> [Information shown]
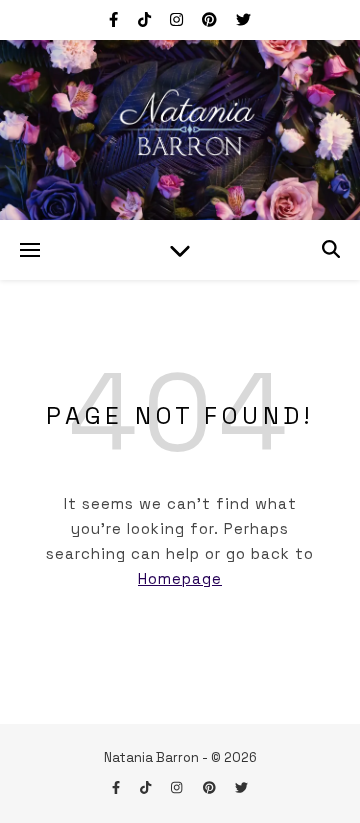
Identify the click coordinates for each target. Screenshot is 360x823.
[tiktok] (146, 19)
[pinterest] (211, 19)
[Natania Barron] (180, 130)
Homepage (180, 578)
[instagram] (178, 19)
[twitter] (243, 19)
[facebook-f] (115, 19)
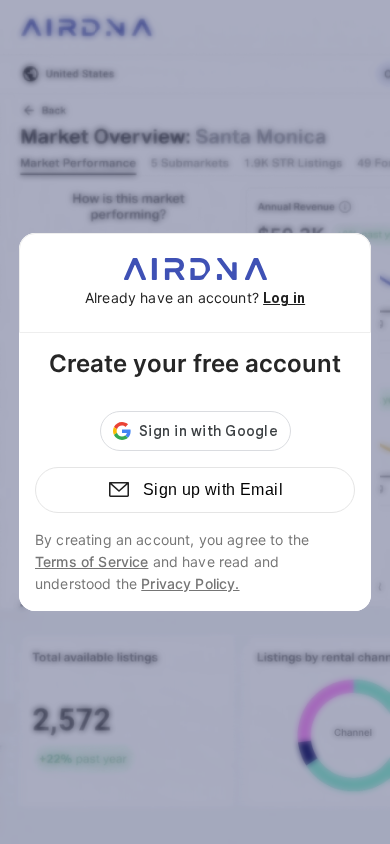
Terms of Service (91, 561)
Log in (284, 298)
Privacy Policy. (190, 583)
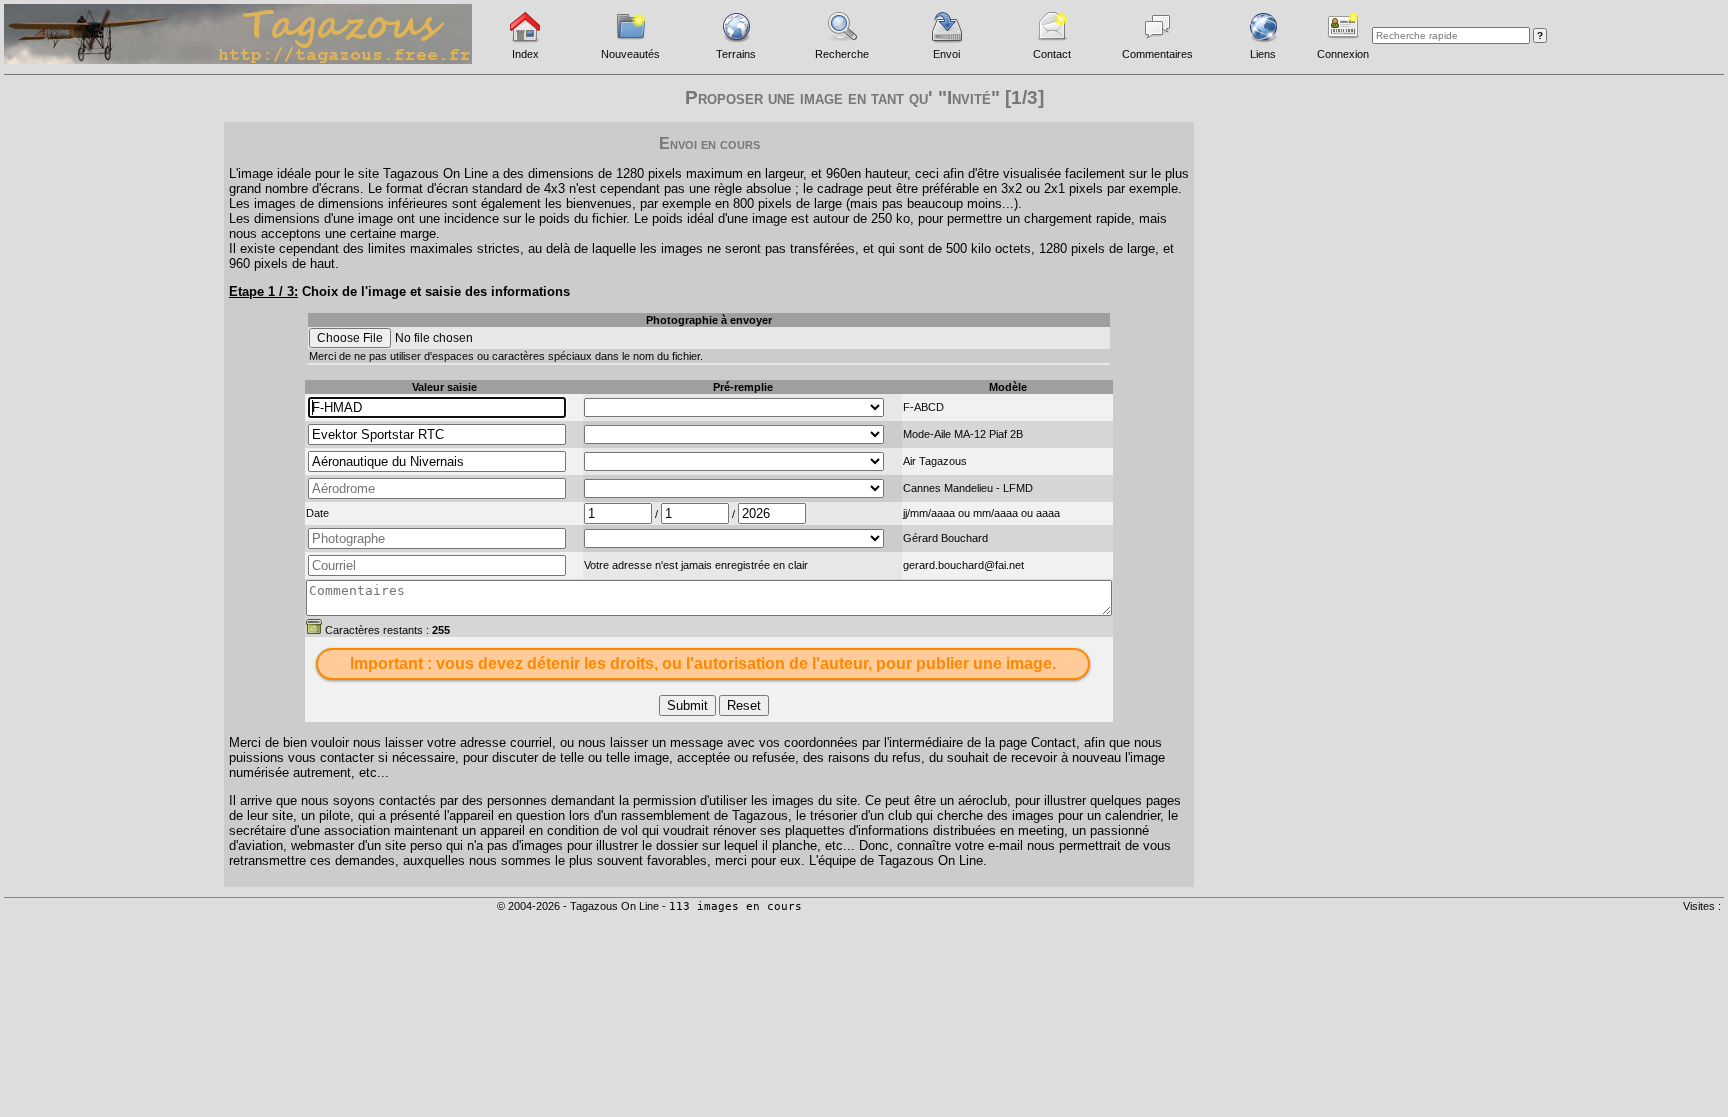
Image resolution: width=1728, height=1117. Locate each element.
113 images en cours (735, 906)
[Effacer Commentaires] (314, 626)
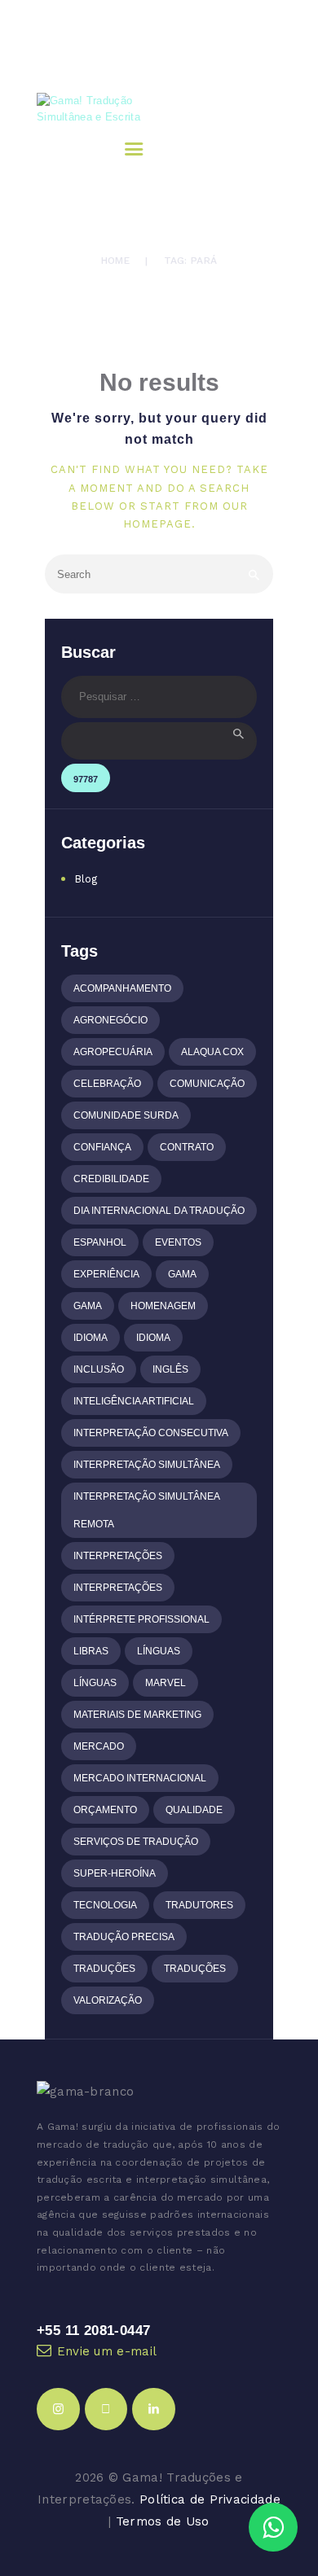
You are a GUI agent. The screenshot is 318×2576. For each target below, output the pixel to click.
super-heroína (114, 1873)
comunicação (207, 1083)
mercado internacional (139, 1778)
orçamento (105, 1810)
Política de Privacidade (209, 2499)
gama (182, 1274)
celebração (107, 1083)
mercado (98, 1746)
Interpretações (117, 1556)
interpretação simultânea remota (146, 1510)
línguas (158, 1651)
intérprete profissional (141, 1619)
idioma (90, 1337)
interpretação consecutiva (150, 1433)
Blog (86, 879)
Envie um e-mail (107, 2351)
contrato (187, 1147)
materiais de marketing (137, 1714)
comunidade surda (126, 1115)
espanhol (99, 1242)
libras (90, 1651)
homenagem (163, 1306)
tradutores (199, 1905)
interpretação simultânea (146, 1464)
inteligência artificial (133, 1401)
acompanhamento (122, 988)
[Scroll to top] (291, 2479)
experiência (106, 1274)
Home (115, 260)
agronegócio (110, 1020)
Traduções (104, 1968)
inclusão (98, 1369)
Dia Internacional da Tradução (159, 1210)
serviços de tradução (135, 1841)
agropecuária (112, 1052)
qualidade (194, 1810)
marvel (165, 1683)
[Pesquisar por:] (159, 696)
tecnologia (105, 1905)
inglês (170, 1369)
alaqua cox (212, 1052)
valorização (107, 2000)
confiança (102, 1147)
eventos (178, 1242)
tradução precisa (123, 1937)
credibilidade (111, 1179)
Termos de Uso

> [About this exercise] Give all entries again verbatim, without any images.

> [Exercise output]
Identify the click coordinates for each target. Screenshot is 360x823.
[tiktok] (146, 19)
[pinterest] (211, 19)
[Natania Barron] (180, 130)
Homepage (180, 578)
[instagram] (178, 19)
[twitter] (243, 19)
[facebook-f] (115, 19)
Terms of Service (91, 561)
Log in (284, 298)
Privacy Policy. (190, 583)
Image resolution: width=1728, height=1117. Locate each element.
113 images en cours (735, 906)
[Effacer Commentaires] (314, 626)
You are a GUI agent. The screenshot is 318×2576. For each target below, output the pixel to click.
super-heroína (114, 1873)
comunicação (207, 1083)
mercado internacional (139, 1778)
orçamento (105, 1810)
Política de Privacidade (209, 2499)
gama (182, 1274)
celebração (107, 1083)
mercado (98, 1746)
Interpretações (117, 1556)
interpretação simultânea remota (146, 1510)
línguas (158, 1651)
intérprete profissional (141, 1619)
idioma (90, 1337)
interpretação consecutiva (150, 1433)
Blog (86, 879)
Envie um e-mail (107, 2351)
contrato (187, 1147)
materiais de marketing (137, 1714)
comunidade surda (126, 1115)
espanhol (99, 1242)
libras (90, 1651)
homenagem (163, 1306)
tradutores (199, 1905)
interpretação simultânea (146, 1464)
inteligência artificial (133, 1401)
acompanhamento (122, 988)
[Scroll to top] (291, 2479)
experiência (106, 1274)
Home (115, 260)
agronegócio (110, 1020)
Traduções (104, 1968)
inclusão (98, 1369)
Dia Internacional da Tradução (159, 1210)
serviços de tradução (135, 1841)
agropecuária (112, 1052)
qualidade (194, 1810)
marvel (165, 1683)
[Pesquisar por:] (159, 696)
tecnologia (105, 1905)
inglês (170, 1369)
alaqua cox (212, 1052)
valorização (107, 2000)
confiança (102, 1147)
eventos (178, 1242)
tradução precisa (123, 1937)
credibilidade (111, 1179)
Termos de Uso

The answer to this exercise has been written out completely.